### AIM OF THE EXERCISE
When a line below contains the word "table", copy that line.

### DATASET RECORDS
↓
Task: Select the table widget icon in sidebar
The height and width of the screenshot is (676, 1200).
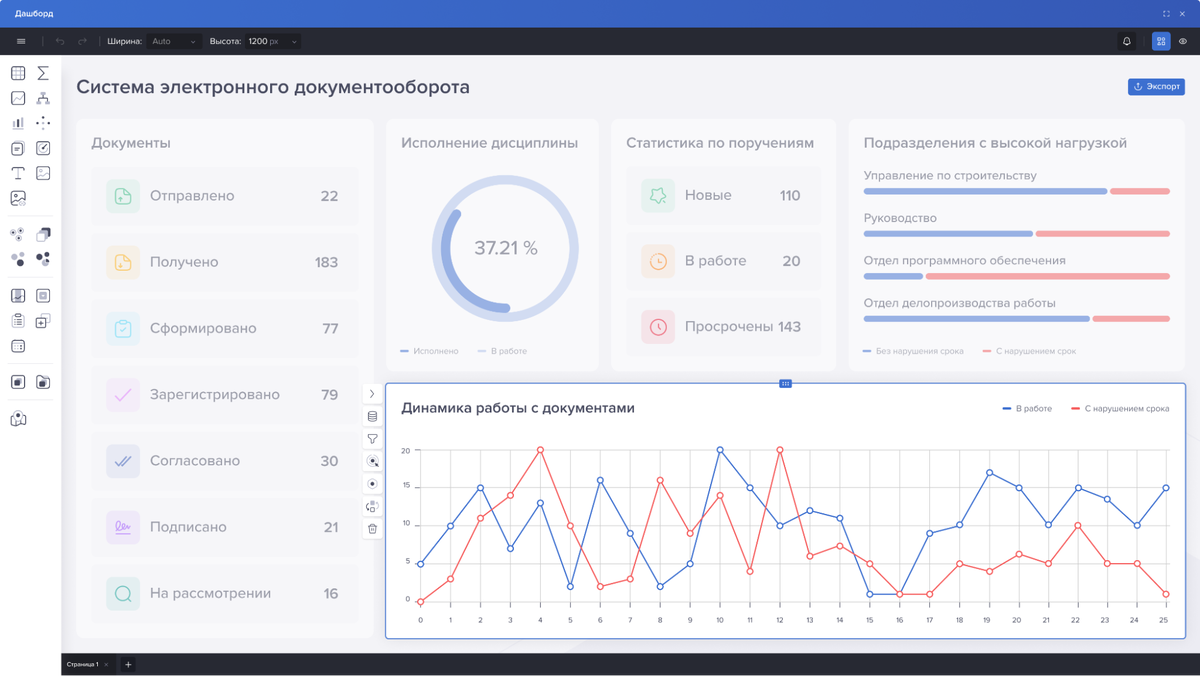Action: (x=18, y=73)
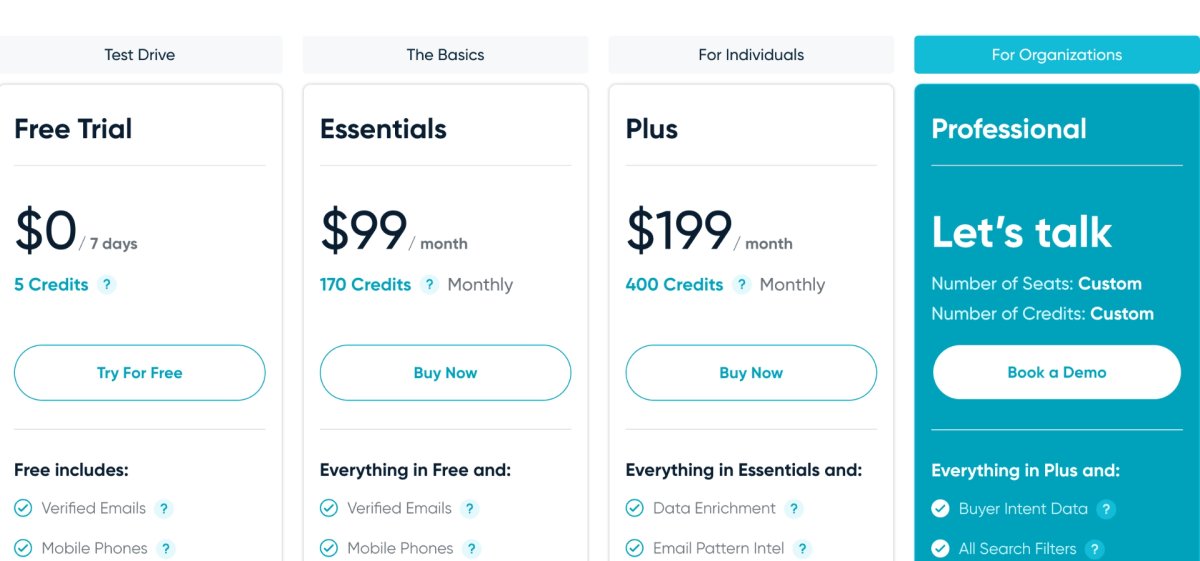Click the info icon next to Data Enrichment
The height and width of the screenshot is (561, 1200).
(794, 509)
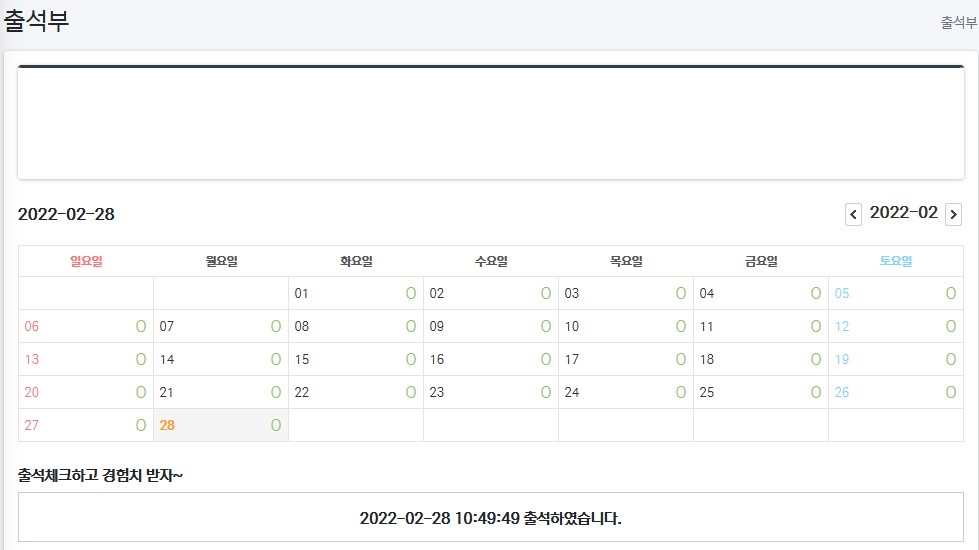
↑
↓
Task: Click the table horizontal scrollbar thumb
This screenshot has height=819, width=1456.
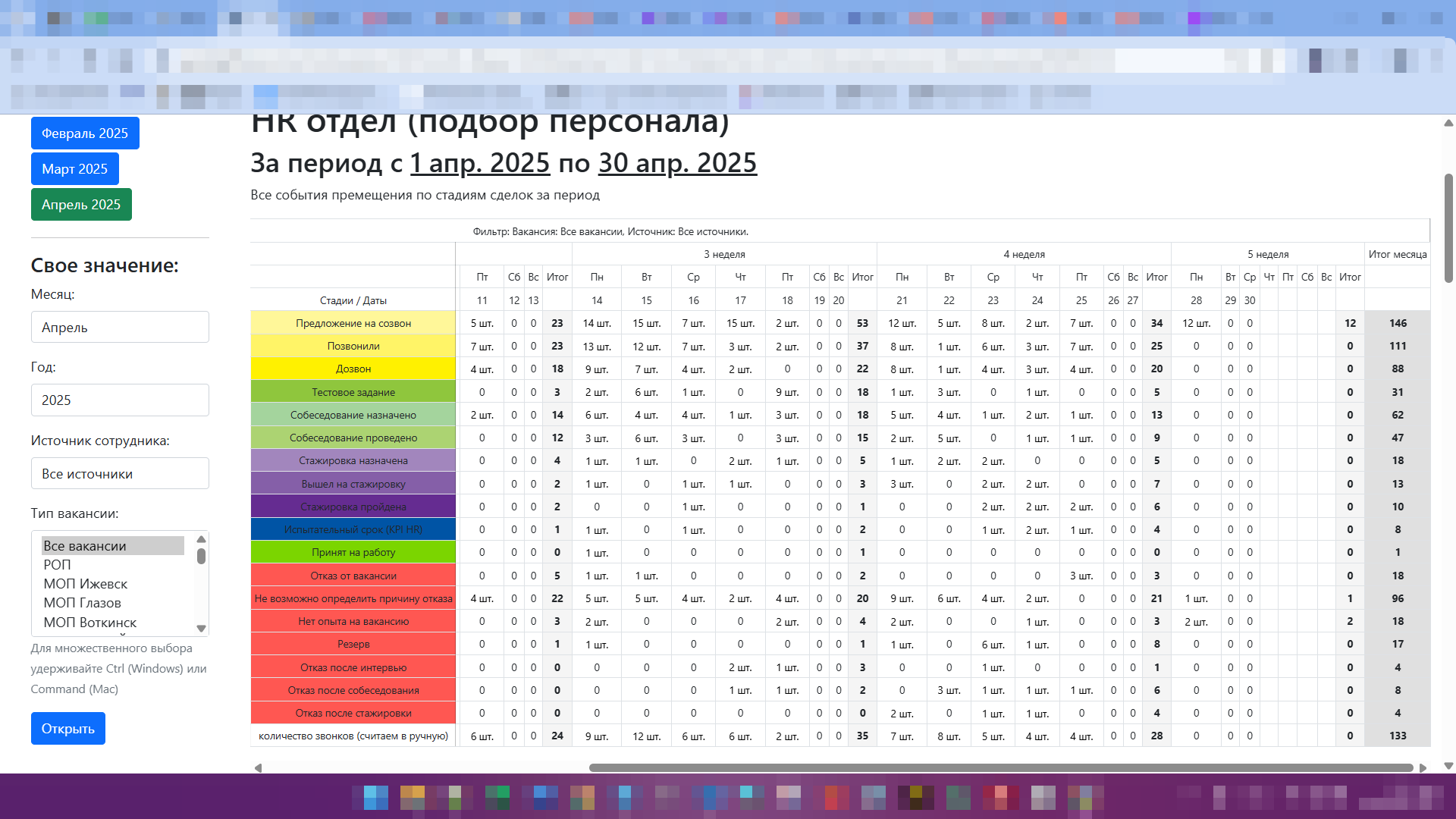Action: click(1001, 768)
↑
↓
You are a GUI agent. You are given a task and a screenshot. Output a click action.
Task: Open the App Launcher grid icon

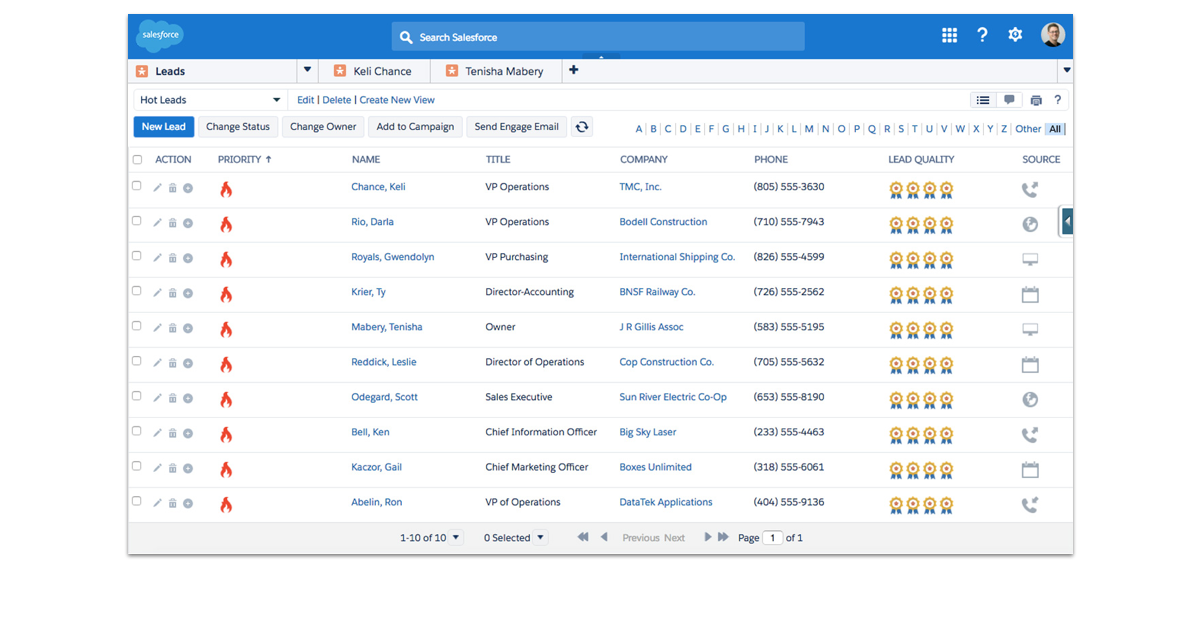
↑
### PROBLEM SOLUTION
Task: Select the table widget icon in sidebar
Task: Click the table horizontal scrollbar thumb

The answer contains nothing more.